Listener Configuration

Next
Built with

Webhook triggers enable ambient agents to respond to events from applications in real time. External systems (the provider) send an HTTP request to the Listener (the receiver). The Listener validates and parses the request into an event, which activates one or more plugins to execute processes.

“Who is this for?

Builders creating always-active automations triggered by system events, such as “New GitHub issue opened,” “Offer letter signed,” or “Gong call ended.” For the full landscape, see System Triggers Overview.”

Quickstart

Dive into example webhook configurations for Github & Zoom.

How it works

  1. Provider → Listener. An external application sends a webhook to the Webhook URL, generated when creating a Listener. The Listener captures incoming requests.
  2. Listener → Event. Moveworks authenticates and validates the request, optionally verifies a signature, parses the body and query parameters, and generates an event.
  3. Event → Plugin(s). Matching plugins are evaluated and activated, executing configured processes (actions, approvals, etc.).

Event Flow Diagram

How events become plugin runs

  1. Raw request received at your Listener → listener.webhook.trigger.
  2. Processed & published (or rejected/debounced) → listener.webhook.processor.update.
  3. Plugins evaluated & triggered → listener.webhook.plugin.trigger.
  4. Process executes → compound_action.* and action logs.

Key concepts

  • Listener. Moveworks’ receiver for webhook requests.
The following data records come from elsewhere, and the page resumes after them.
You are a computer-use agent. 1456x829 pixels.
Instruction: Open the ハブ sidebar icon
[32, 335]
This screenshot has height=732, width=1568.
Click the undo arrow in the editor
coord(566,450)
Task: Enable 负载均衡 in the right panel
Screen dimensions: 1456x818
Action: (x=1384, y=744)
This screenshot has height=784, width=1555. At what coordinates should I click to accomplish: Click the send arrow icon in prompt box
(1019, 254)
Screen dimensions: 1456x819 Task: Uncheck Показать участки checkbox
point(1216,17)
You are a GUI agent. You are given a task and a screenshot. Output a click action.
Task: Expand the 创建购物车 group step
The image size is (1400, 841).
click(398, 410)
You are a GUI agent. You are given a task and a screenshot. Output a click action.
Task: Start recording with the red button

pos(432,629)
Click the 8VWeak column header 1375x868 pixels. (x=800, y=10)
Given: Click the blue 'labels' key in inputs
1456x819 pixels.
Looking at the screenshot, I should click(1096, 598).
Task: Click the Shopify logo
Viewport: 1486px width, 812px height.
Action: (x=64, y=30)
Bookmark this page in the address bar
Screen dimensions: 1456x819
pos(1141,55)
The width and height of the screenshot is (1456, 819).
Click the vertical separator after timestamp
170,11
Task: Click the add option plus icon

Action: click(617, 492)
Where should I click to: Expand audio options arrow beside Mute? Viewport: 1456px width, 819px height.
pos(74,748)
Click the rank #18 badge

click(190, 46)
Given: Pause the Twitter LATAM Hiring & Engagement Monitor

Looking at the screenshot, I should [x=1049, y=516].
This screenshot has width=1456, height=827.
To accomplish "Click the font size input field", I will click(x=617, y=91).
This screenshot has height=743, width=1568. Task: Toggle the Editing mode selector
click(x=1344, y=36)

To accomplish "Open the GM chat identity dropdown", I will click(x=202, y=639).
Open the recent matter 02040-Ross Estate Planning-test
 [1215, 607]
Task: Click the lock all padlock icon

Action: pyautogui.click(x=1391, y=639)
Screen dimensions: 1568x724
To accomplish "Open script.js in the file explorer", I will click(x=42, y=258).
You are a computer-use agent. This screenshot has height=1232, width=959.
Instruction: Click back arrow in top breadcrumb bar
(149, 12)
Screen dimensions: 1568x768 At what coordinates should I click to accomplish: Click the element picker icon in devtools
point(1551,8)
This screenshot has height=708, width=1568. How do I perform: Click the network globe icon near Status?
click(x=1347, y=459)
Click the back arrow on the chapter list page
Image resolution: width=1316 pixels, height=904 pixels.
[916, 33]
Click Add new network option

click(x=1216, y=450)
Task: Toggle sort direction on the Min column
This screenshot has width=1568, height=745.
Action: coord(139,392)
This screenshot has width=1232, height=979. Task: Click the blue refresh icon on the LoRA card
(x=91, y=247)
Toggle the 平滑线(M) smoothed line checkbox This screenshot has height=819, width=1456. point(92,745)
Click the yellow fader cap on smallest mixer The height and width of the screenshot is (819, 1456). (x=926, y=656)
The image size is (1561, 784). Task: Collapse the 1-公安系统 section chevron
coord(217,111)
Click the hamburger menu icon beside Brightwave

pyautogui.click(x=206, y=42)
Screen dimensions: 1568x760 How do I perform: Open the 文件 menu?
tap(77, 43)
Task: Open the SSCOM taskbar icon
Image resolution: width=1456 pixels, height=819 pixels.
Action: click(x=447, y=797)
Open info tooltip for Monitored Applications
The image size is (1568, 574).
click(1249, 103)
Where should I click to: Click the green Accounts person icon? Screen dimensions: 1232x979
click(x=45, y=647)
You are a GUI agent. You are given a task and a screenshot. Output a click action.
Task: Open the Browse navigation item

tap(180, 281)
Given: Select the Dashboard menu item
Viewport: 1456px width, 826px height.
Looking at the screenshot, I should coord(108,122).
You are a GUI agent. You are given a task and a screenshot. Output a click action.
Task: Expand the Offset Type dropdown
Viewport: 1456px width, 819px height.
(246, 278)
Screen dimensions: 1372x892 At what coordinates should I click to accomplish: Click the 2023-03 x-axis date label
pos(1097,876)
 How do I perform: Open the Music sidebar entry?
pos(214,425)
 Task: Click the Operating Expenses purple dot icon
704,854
Create one per source or reuse across sources.
  • Webhook URL. Unique HTTP endpoint for providers to send requests, enabling event creation in Moveworks.
  • Provider vs. Receiver. The provider (e.g., GitHub, Workday, DocuSign) sends webhooks, while Moveworks (your Listener) receives them.

Listener Capabilities

Authentication & security

  • Signature (HMAC) verification - configure a shared secret to allow Moveworks to confirm the request originates from your provider.
  • Auth header - require bearer token or API key.
  • Currently unsupported - mTLS, asymmetric keys, JWKs, or JWTs.

Why secure? Without auth/signature, anyone who knows your URL can attempt to trigger your workflow. Unsecured listeners are heavily rate-limited (e.g., 1 req / 10s) vs. significantly higher limits for secured listeners.

Event filtering

  • Listener-Level Filters: Drop irrelevant events at the entry point (e.g., accept only issues.opened, ignore issues.edited).
  • Supported at listener and plugin levels for reuse.

Deduplication & replay protection

  • Prevent duplicate requests from triggering the same plugin twice; logs will show debounced/skipped events.

One-time verification challenges

  • Handle challenge/CRC requests during provider registration.

Platform rules and limitations

  • One trigger paradigm per plugin. A plugin can be triggered by system triggers (one or many), or by conversational triggers (one or many)—but not both. Duplicate the plugin if you need both paradigms.
  • Multiple plugins per event. A single event can fan-out to multiple plugins if their conditions match.

Logs & observability

Trace any event end-to-end with three new log types:

  • listener.webhook.trigger: Confirms the raw request reached your Listener, including headers, method, parsed body, and timestamps.
  • listener.webhook.processor.update: Displays the processing outcome (published, failed with reason, or debounced) and the normalized payload.
  • listener.webhook.plugin.trigger: Indicates which plugins were evaluated, activated, skipped, failed, or expired (TTL).

See the Webhook Logs & Troubleshooting guide for playbooks on diagnosing issues such as “Why didn’t my plugin run?”

Next Steps

  • Create a Listener.
  • Learn to Debug
  • Webhook Quickstart Guide

Appendix

  • Webhook: Automated notification sent by a provider on an event.
  • Webhook Event (Payload): Data package in the request, typically JSON.
  • Headers: Metadata such as event type, request IDs, or signatures.
  • System Trigger: Non-conversational trigger (e.g., webhook) initiating a plugin.